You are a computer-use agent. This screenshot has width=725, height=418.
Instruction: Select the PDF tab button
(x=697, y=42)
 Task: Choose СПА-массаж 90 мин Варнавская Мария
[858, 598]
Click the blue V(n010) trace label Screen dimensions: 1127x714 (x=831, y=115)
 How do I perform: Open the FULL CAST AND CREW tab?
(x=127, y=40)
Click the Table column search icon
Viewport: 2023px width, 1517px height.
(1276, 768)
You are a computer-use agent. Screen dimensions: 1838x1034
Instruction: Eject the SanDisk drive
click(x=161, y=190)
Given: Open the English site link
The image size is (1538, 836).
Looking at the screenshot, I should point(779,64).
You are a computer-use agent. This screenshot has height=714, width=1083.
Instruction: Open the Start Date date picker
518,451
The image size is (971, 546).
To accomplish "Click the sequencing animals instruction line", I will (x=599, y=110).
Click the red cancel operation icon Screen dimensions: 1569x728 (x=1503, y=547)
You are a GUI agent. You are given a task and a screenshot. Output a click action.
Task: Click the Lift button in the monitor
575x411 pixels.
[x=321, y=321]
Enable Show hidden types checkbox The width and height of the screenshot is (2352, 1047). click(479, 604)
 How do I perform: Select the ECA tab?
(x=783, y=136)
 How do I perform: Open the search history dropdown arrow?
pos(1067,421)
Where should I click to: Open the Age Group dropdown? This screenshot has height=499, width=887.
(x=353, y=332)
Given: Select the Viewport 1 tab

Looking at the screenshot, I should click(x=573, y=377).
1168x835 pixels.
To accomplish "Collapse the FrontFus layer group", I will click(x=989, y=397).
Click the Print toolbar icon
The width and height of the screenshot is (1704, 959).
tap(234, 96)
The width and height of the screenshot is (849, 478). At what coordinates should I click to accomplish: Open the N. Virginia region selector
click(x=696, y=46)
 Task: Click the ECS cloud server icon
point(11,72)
▬▬▬▬▬▬
### PROBLEM DETAILS
Repeat exactly the lines from the first line of the records above through the line containing "Click the blue", both included, and nothing else.

### EXERCISE OUTPUT
You are a computer-use agent. This screenshot has width=725, height=418.
Instruction: Select the PDF tab button
(x=697, y=42)
 Task: Choose СПА-массаж 90 мин Варнавская Мария
[858, 598]
Click the blue V(n010) trace label Screen dimensions: 1127x714 (x=831, y=115)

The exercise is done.